Рано утром, напившись кофею с козьим молоком, я отправлялся в Помпею, в полдень возвращался на квартиру пообедать и тотчас же уходил туда же, где и оставался до сумерек, а каждый вечер проводил в составлении записок обо всем, что в тот день осматривал и изучал.

Мечтательное расположение духа так называемых людей сороковых годов не могло довольствоваться только ученою разработкою фактов далекой старины; они любили воссоздавать ее всю сполна в своем воображении и вновь переживать отжившее, как Вальтер Скотт в своих исторических романах, как Виктор Гюго в «Notre-Dame de Paris» или как наш Пушкин в «Борисе Годунове»; таким же мечтательным переживанием профессор Московского университета Грановский увлекал своих слушателей на лекциях всеобщей истории. Имея все это в виду, вы легко можете себе представить, какое широкое раздолье нашел я для своих опытов фантастического переселения из мира современной действительности в далекие области заманчивого прошедшего, когда очутился я в безлюдных улицах и на опустелых площадях давным-давно отжившего свой век города, будто сказочный рыцарь в заколдованном замке. Разгуливая по опустелым покоям домов, по дворам, окруженным открытыми галереями или портиками, я населял их взамен живых людей изящными фигурами античного искусства, богатый запас которых я вынес в своем воображении из коллекций Бурбонского музея, и это тем легче мне удавалось, что соответственные тем фигурам представления из классической мифологии римской жизни я встречал на каждом шагу в стенной живописи, которою в великом изобилии изукрашены все здания Помпеи, все частные, или домашние, и общественные помещения, начиная от кухни, мелочной лавочки, мастерской рабочего и до городских бань, или термов. Изображенные на стенах сюжеты большею частью согласуются с специальным назначением и характером каждой из этих местностей.

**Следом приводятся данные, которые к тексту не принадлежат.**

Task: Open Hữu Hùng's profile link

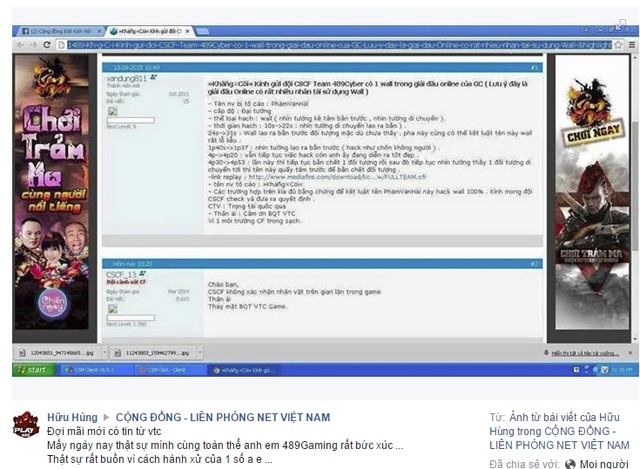Action: [x=72, y=417]
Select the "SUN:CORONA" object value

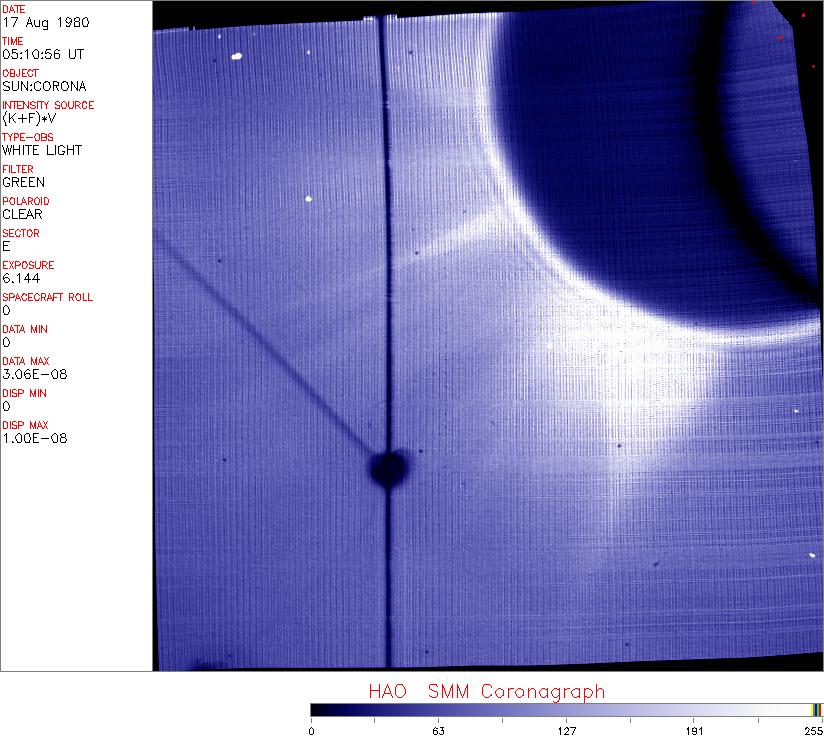click(x=44, y=86)
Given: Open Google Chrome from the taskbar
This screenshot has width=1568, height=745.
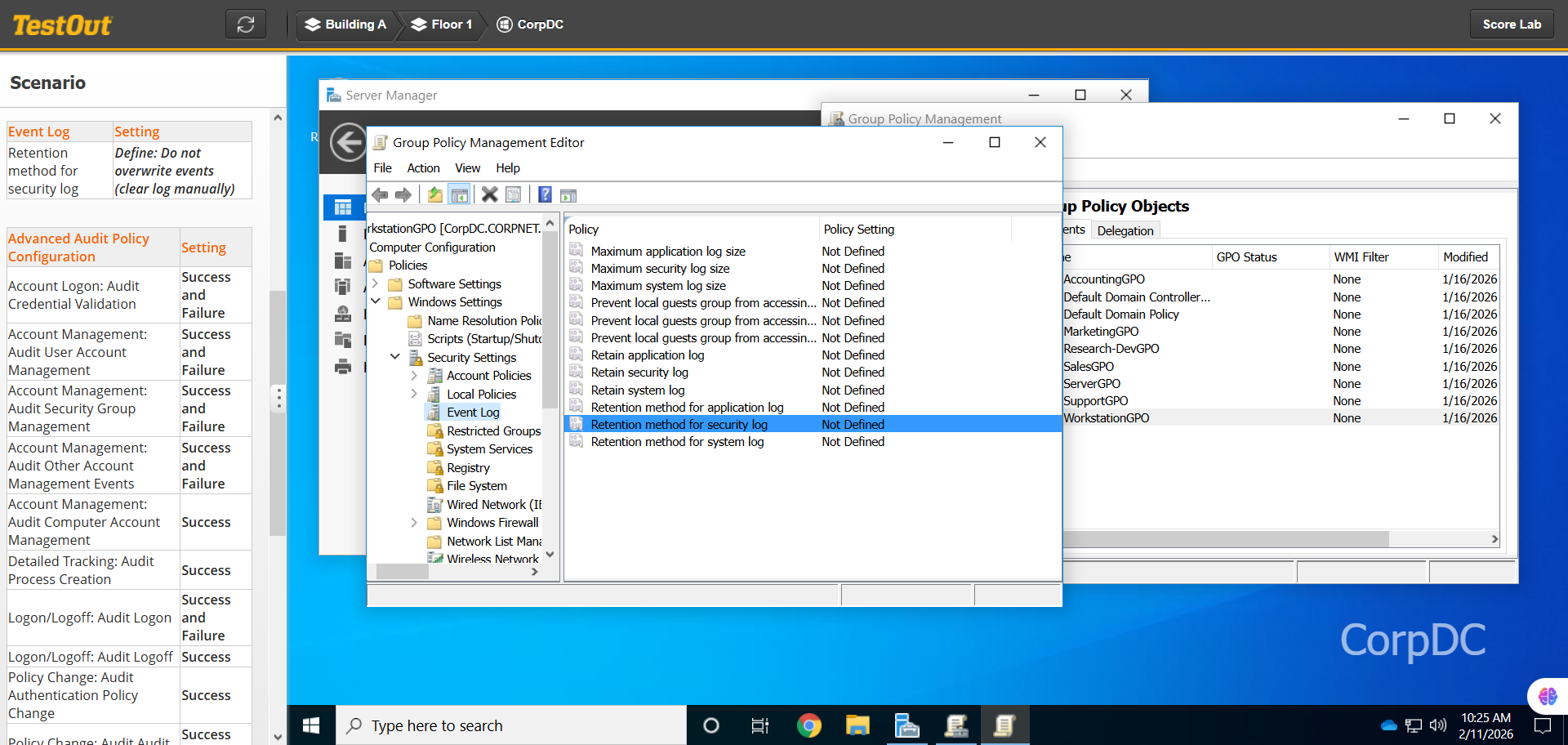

Проводя в Помпее целые дни рождественских праздников и Святой недели, я имел в виду не одни ученые цели в исследовании разнообразных подробностей античного быта в связи с искусством; я не довольствовался тем, что обогащал свой ум полезными и необходимыми сведениями; да я вовсе и не хотел, даже не мог насиловать себя напряженным вниманием в течение целого дня, чтобы все учиться и учиться, да еще в полнейшем уединении, не встречая живой души, кроме сторожей, которые, будучи заняты своим делом, предоставляли меня самому себе. Не одна только наука была у меня в голове, но и другие задачи, столь же важные и обязательные, как и знание, а их решение было для меня не трудом, а освежительным отдохновением и причудливою забавою. Мне хотелось донельзя свыкнуться со всею окружающею меня обстановкою, вполне перенестись в нее, сжиться с нею, и, беззаботно прогуливаясь без всякой намеченной цели в стенах античного города или присаживаясь отдохнуть то на ступеньке лестницы, ведущей в храм, то на скамье театра, я воображал и чувствовал себя как дома. Таким безотчетным «ничегонеделаньем» (far niente) я думал воспитывать в себе классическое настроение духа; мне хотелось, чтобы оно обуяло и проняло меня насквозь. Мечтательная романтичность современников Рудина чаяла в себе наития свыше и восторгалась многим, что теперь кажется смешным.